Type 99 Tank: How China Is Preparing for a Land War

January 5, 2021 Topic: Type 99 Region: Americas Blog Brand: The Buzz Tags: MilitaryTanksChinaXi JinpingWarType 99

Type 99 Tank: How China Is Preparing for a Land War

The Norinco ZTZ-99, better known as the Type 99, has its roots in the late 1990s efforts by the People’s Liberation Army to design a new third-generation main battle tank platform.

China’s most advanced main battle tank (MBT), the Type 99 is an impressive showcase of the People’s Liberation Army’s rapid early modernization drive of the 2000s.
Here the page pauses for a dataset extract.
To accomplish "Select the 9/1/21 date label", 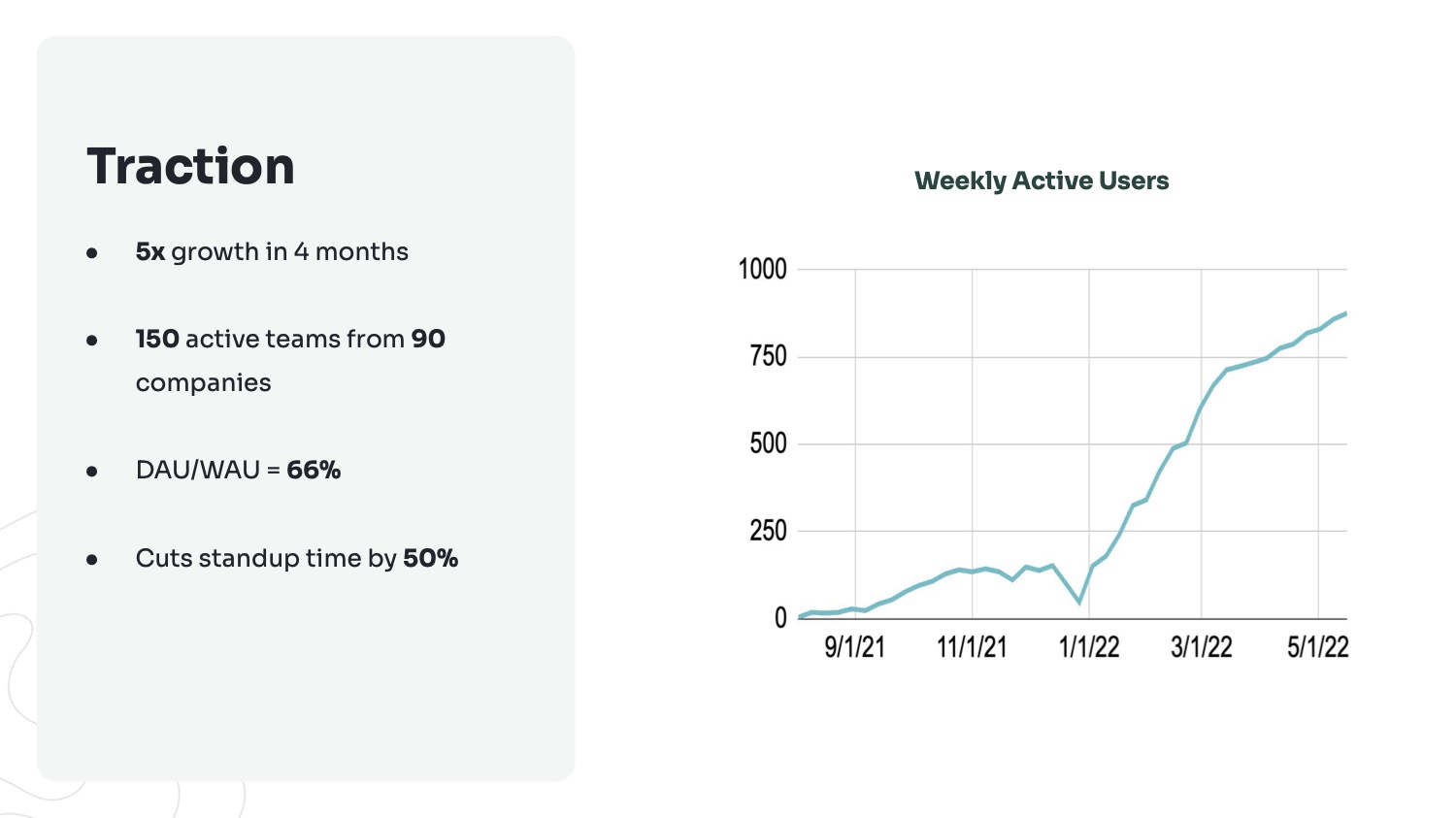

The Norinco ZTZ-99, better known as the Type 99, has its roots in the late 1990s efforts by the People’s Liberation Army to design a new third-generation MBT platform. The short-lived Type 98 entered state trials in 1996 and was publicly unveiled in the following years. As it later turned out, the Type 98 was ultimately a pre-production design for what soon became the Type 99 MBT. 

Introduced in 2001, the Type 99 improved on its Type 88 predecessor in several key ways. Whereas the Type 98 borrowed heavily from the Soviet T-72, the Type 99 is more of a blend of Russian and western design influences. The Type 99 features a ZPT-98 125-millimeter smoothbore gun with a carousel-style auto-loader, fit for automated as well as manual control. As with other MBT’s in its class, the gun is compatible with a wide range of ammunition that includes high explosive anti-tank and high-explosive fragmentation rounds. It also carries the popular Soviet 9M119 Refleks series of anti-tank guided missiles, license-produced by China. The Type 99’s turret and portions of its front hull boast explosive reactive armor, a major boon to survivability. The Type 99 comes with a hefty fifteen hundred horsepower diesel engine, which, considering the tank’s relatively lightweight of fifty-five tons (for comparison, the baseline U.S. M1 Abrams comes in at sixty tons with some variants exceeding seventy), offers good mobility at a power-to-weight ratio of just under twenty-eight horsepower/tons.  

The Type 99’s fire control system is capable of reliably tracking moving as well as stationary targets and offers thermal imaging capabilities and weather sensors, as well as data link and GPS integration. Some of these features are present on several of the latest variants of the advanced Soviet T-90 tank. Also a fairly common feature of late Soviet and Russian tanks, the Type 99 comes with a standard countermeasures package that includes a laser warning receiver and obfuscatory smoke grenades. The hull and turret are built with a bespoke modular design, meant to extend service life while allowing for low-cost refits.  

The Type 99 has not seen significant revisions since its introduction. The marginally improved Type 99A, which offered new angled armor, slightly revised interior design, and a more robust explosive reactive armor layout, is believed to be the standard production Type 99 as of the early 2010s.  

Around one thousand Type 99 models were built for the People’s Liberation Army Ground Forces. The Type 99 represents the cutting-edge of currently deployed People’s Liberation Army tanks (Norinco’s VT-4 is newer, but an export-only product), though it has not been widely proliferated throughout China’s armed forces due to its prodigious price tag of $2,500,000 per unit. With over twenty-five hundred models built, the more cost-effective second-generation Type 96 tank continues to serve as the People’s Liberation Army’s workhorse MBT.  

Mark Episkopos is a national security reporter for the National Interest.